Humanin is a tiny protein that was found to protect brain cells from the damage caused by Alzheimer’s‑related factors like amyloid‑beta, both in lab dishes and in mice that showed memory loss. While this shows promise for future treatments, there’s no human data, dosing guidelines, or ready‑to‑use protocol yet.

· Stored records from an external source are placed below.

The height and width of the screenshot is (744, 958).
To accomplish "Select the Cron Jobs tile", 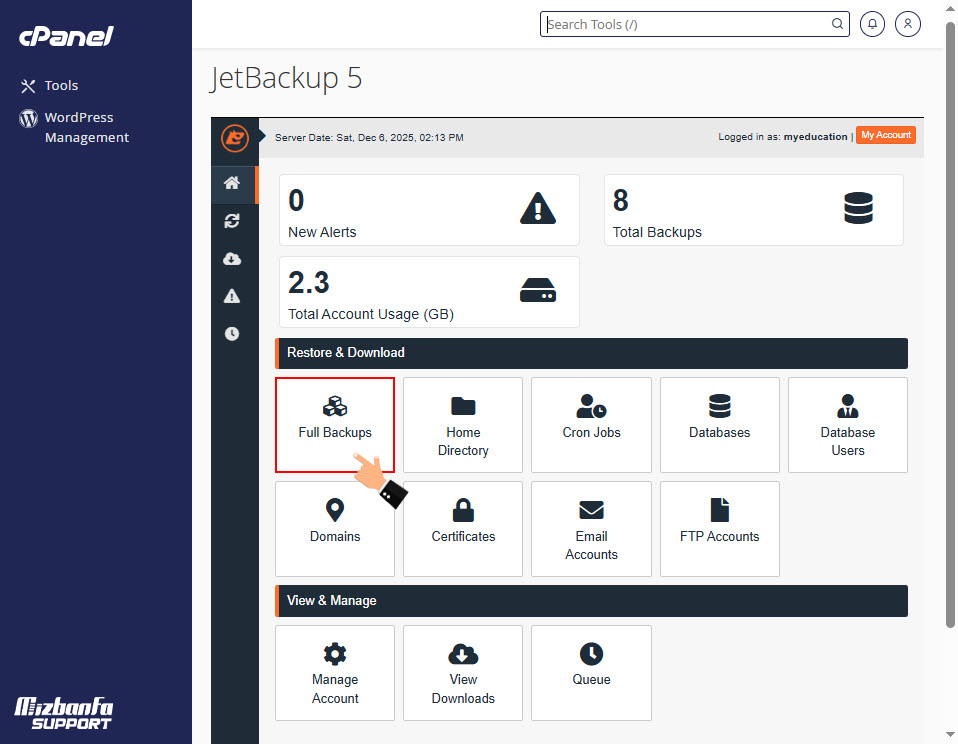I will click(591, 424).

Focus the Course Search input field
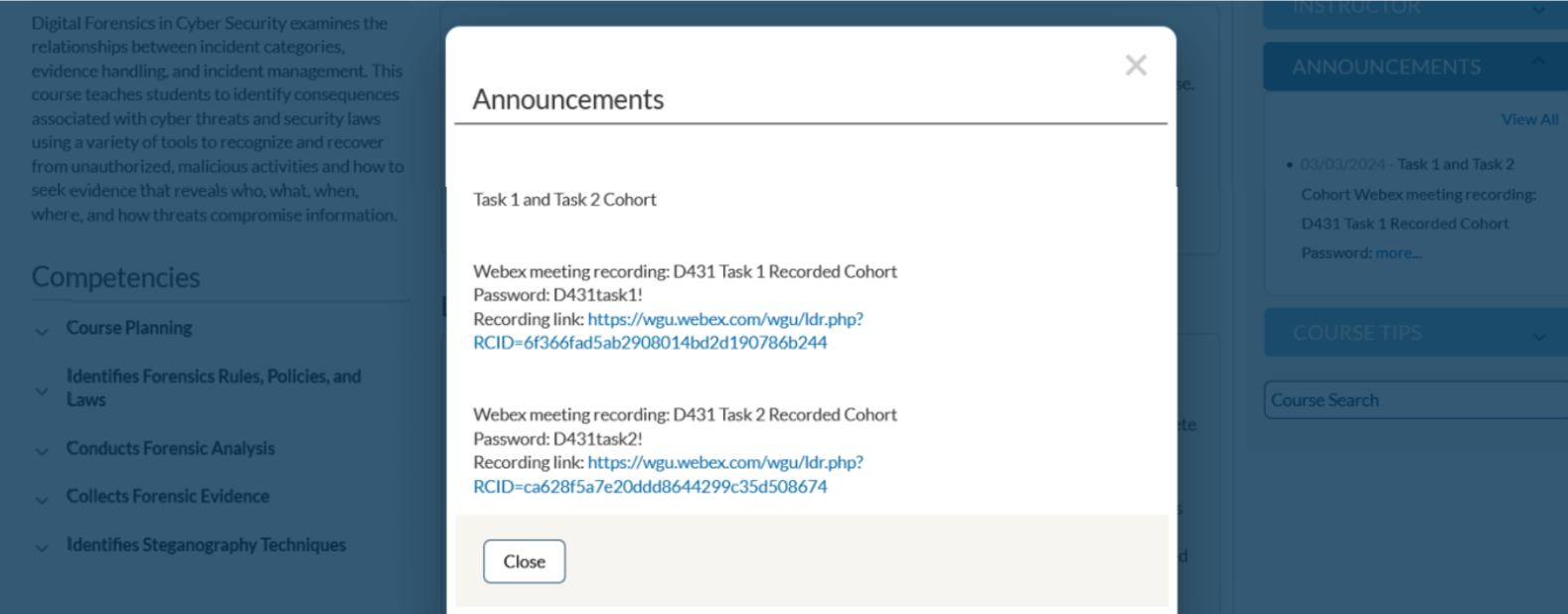[x=1416, y=399]
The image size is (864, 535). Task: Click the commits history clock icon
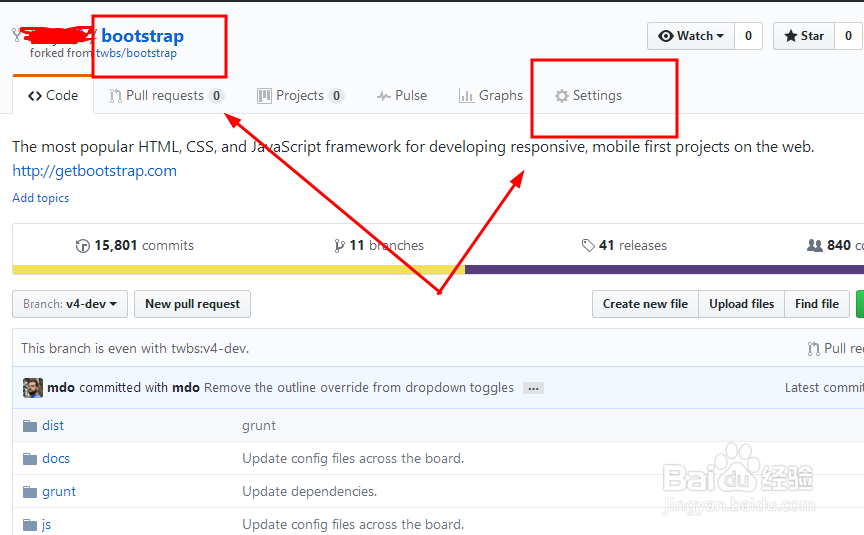pyautogui.click(x=83, y=246)
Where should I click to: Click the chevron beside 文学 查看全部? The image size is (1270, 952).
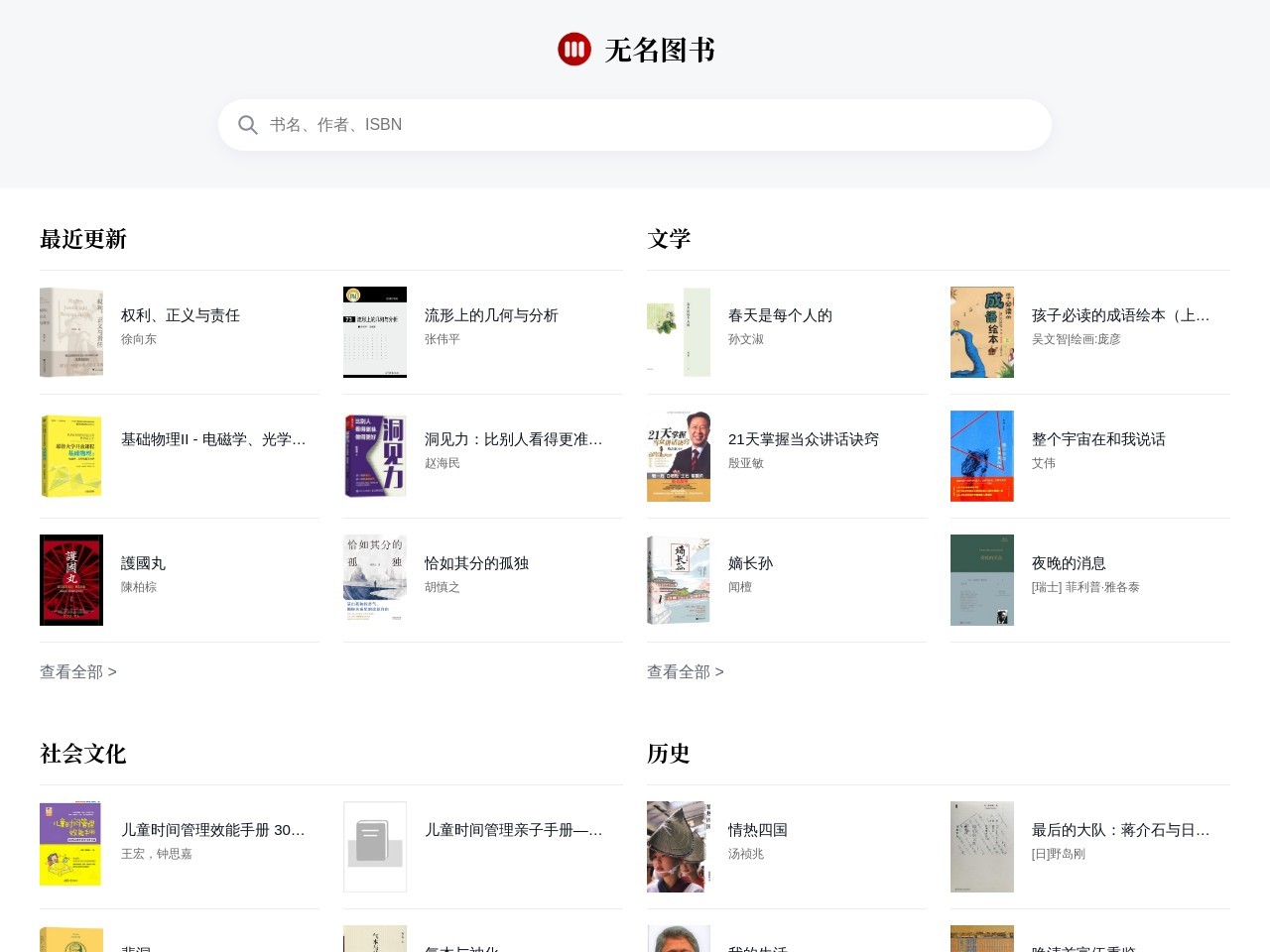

Brain atrophy caused by neuronal loss is a prominent pathological feature of Alzheimer's disease (AD). Amyloid beta (Abeta), the major component of senile plaques, is considered to play a central role in neuronal cell death. In addition to removal of the toxic Abeta, direct suppression of neuronal loss is an essential part of AD treatment; however, no such neuroprotective therapies have been developed. Excess amount of Abeta evokes multiple cytotoxic mechanisms, involving increase of the intracellular Ca(2+) level, oxidative stress, and receptor-mediated activation of cell-death cascades. Such diversity in cytotoxic mechanisms induced by Abeta clearly indicates a complex nature of the AD-related neuronal cell death. We have identified a 24-residue peptide, Humanin (HN), which suppresses in vitro neuronal cell death caused by all AD-related insults, including Abeta, so far tested. The anti-AD effect of HN has been further confirmed in vivo using mice with Abeta-induced amnesia. Altogether, such potent neuroprotective activity of HN against AD-relevant cytotoxicity both in vitro and in vivo suggests the potential clinical applications of HN in novel AD therapies aimed at controlling neuronal death.